Rio – Um galpão abandonado de 3,5 mil metros quadrados no bairro portuário carioca do Santo Cristo abriga temporariamente as sedes da Polícia Federal e do Ministério Público Federal. Ou melhor, da Polícia Federativa e do Ministério Federal Público. Os nomes foram mudados para seguir a legislação, pois ambos fazem parte de uma ficção: a série O mecanismo, que será exibida a partir de 23 de março na plataforma Netflix.

Assim como o musical previsto para estrear no fim do ano, em São Paulo, e o filme Polícia Federal: a lei é para todos (de Marcelo Antunez, lançado em 2017 e primeiro de uma trilogia), a Operação Lava-Jato, considerada a maior ação de combate à corrupção no Brasil, inspirou o seriado criado pelo cineasta José Padilha (Narcos, Tropa de elite, Robocop) e por Elena Soarez (Eu tu eles, Casa de areia), que assina o roteiro em parceria com Sofia Maldonado.

A série se baseia em fatos reais, mas os profissionais envolvidos fazem questão de frisar que se trata de uma criação. A proposta não é reforçar “a ideia simplista de que ou você é azul ou é vermelho”, afirma Daniel Rezende, diretor de alguns dos oito episódios da primeira temporada.

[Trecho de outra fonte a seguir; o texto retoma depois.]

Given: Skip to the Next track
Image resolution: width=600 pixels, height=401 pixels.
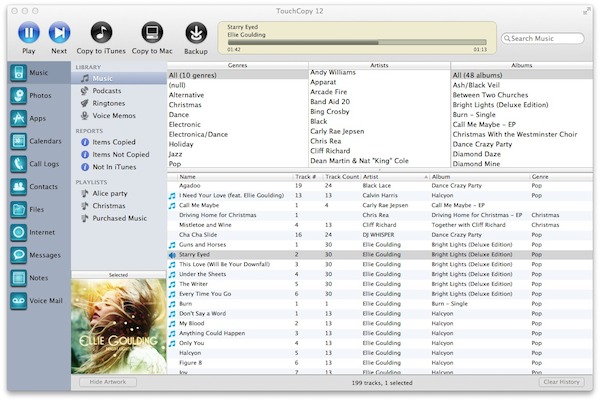Looking at the screenshot, I should coord(59,33).
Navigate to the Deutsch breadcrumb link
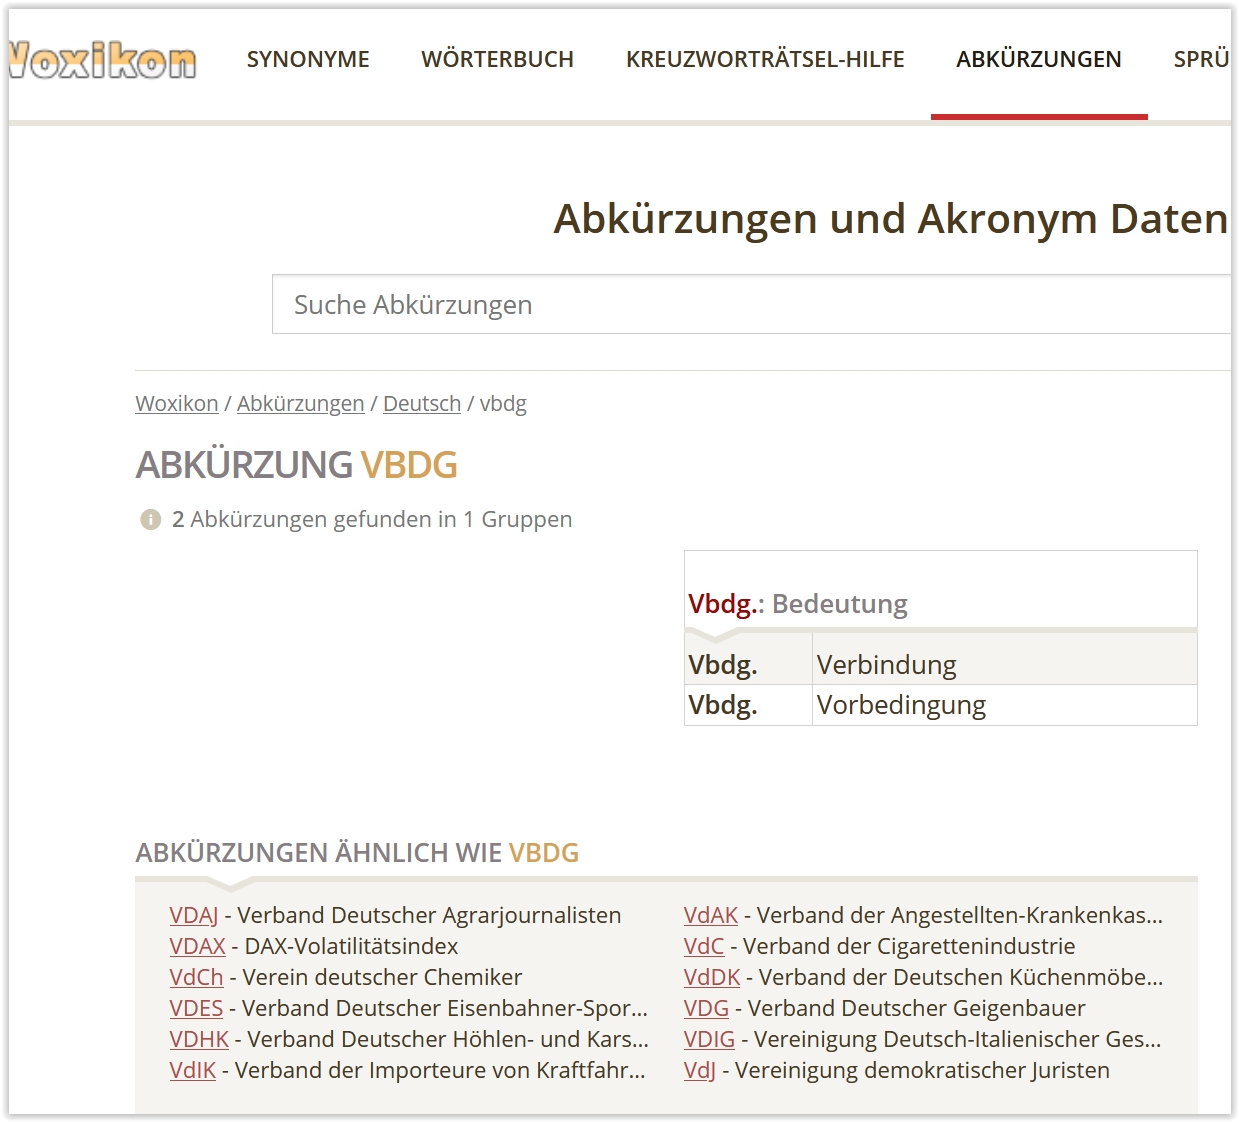Image resolution: width=1239 pixels, height=1122 pixels. pyautogui.click(x=421, y=404)
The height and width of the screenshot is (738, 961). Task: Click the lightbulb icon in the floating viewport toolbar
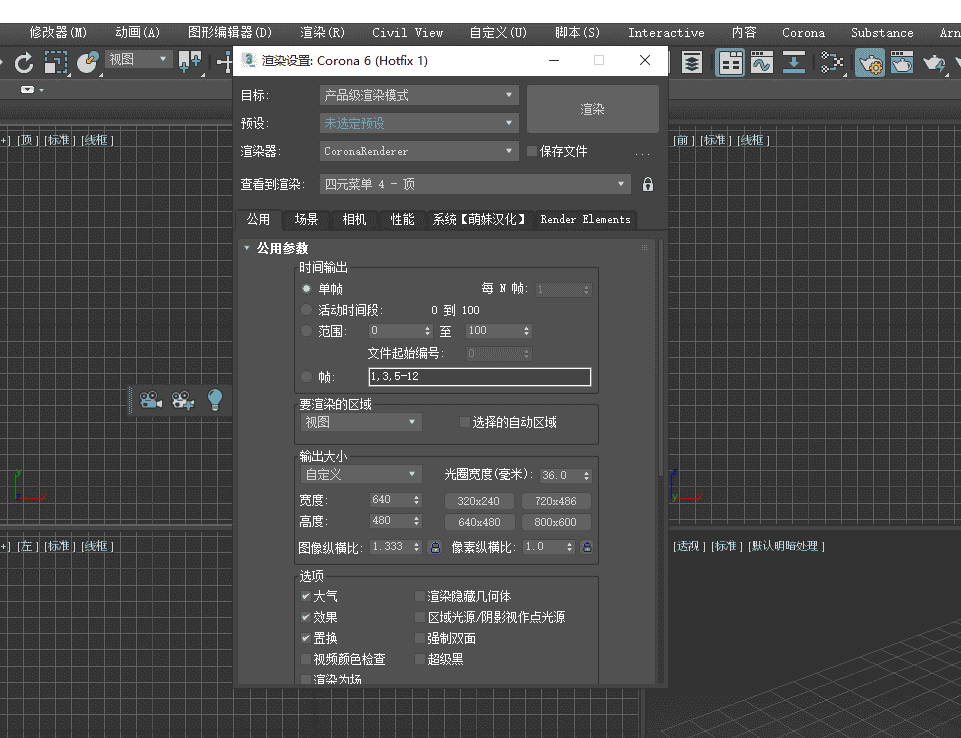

“O objetivo é exatamente a gente se entender como sociedade, entender o pensamento do mecanismo e como ele acontece. Padilha é especialista nisso, ele pega um assunto extremamente complexo e o decodifica para que todo mundo possa compreender. Na série, temos partidos políticos, empreiteiros, procuradores, juízes e delegados federais, mas ela é muito mais focada na obsessão do ser humano pelo poder, pela ganância”, explica.

APARTIDÁRIO
Rezende garante que a série não toma partido de ninguém. “Ela mostra a luta dos policiais para descobrir como funciona o mecanismo e como quebrar aquela engrenagem. O mecanismo é apartidário, não tem ideologia e está impregnado tanto no mais alto escalão político, empresarial e econômico quanto no mais baixo”, frisa ele, diretor do longa Bingo: o rei das manhãs e responsável pela montagem de Tropa de elite e Cidade de Deus.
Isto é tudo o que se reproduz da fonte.